My third glucose test during 26 weeks came back high. Now they want me to take a 4th glucose test! Seriously!?!?!
I went home that evening and vented to my husband exclaiming that these people were trying to poison me and my baby by taking this test again, which includes drinking approximately 100 grams of liquid glucose (you drink approximately 50 grams of the liquid glucose for the 1 hour test.) Glucose, which contains several ingredients ending in “ose”, “ate” or “ide”, seems harmful in itself, as I would never consume that much sugar in one sitting anyway.
Alternatives to Glucose Testing
So I did what I normally do and went on an internet researching spree trying to find alternatives to taking this test for the 4th time. The worst case scenario was that I had gestational diabetes. With that being the case, if I ate a sensible diet, then I could regulate the condition without having to take insulin. After several searches, I found a decent Gestational Diabetes Diet, which keeps you full and eating throughout the day. I put myself on that meal plan and avoided calling my OB back to make another appointment for the 3 hour glucose test.
However, I wondered if I was doing the right thing.
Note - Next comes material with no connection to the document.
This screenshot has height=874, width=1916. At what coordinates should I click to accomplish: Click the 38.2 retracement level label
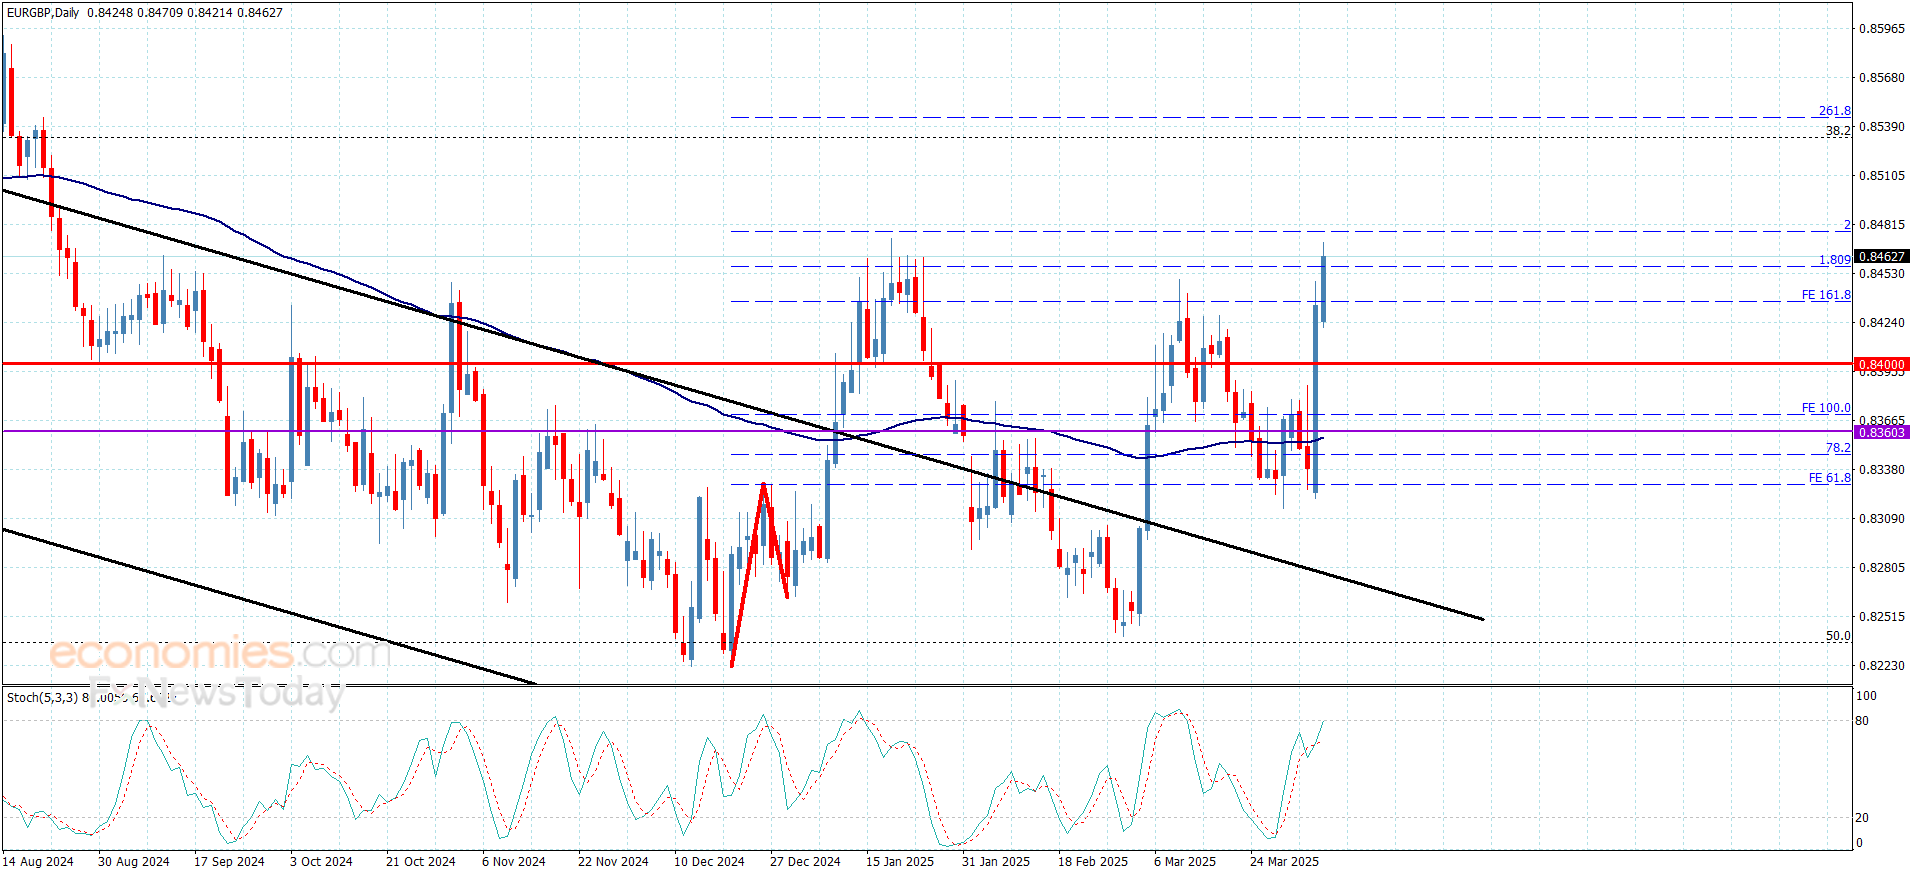pos(1838,131)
So, during my next visit to the Fetal Maternal Specialist at 29 weeks, I decided to ask that doctor for a second opinion. The specialist responded that if I didn’t take the 3 hour glucose test again, then she would have to treatment me as if I had gestational diabetes and “require” me to prick myself with a needle 5 times a day to check my blood sugar level and if it happened to be high after a meal then I would have to give myself an insulin shot – whether I actually had gestational diabetes or not.
Hmmmm, what a predicament. Surely, I didn’t want to put the baby at risk by not taking the insulin in the event that I had gestational diabetes. I also didn’t want to prick myself with a needle 5 times a day either. I could take the 3 hour glucose test again to determine if I had gestational diabetes or not. After all, my previous 3 hour glucose test, which included having my blood drawn 4 times in 3 hours, came back normal. What to do, what to do?????
Well, eventually I gave in and made an appointment to take the 3 hour glucose test AGAIN a few weeks later when I was 31 weeks pregnant. The results – 3 out of the 4 blood test came back normal, however, 1 of the blood tests was borderline diabetic. Ultimately, the nurse confirmed that I did not have gestational diabetes, but did state that I needed to watch my carbs and sugars. I didn’t disagree with the nurse’s advice and was ecstatic that I didn’t have gestational diabetes and would not have to take insulin for the remainder of my pregnancy.
The moral of this story – unfortunately there is none. It’s a personal choice as to whether you want to take the glucose test. If they come back negative for gestational diabetes, great! If the tests coming back positive or with a high glucose level, then it can be monitored through diet and insulin. All three of the women that had gestational diabetes advised that I take the test for the sake of the baby and I heeded and respected their advice.
Keeping Glucose Levels Normal
However, I will say that if you eat a balanced and healthy diet with minimal carbohydrates and sugar, before and during your pregnancy, then that will significantly decrease your chance of developing gestational diabetes.
Disclaimer: The content in this article is merely the writer's opinion and information - not advice. If you have questions, you should always seek the advice of a doctor or another appropriate medical professional.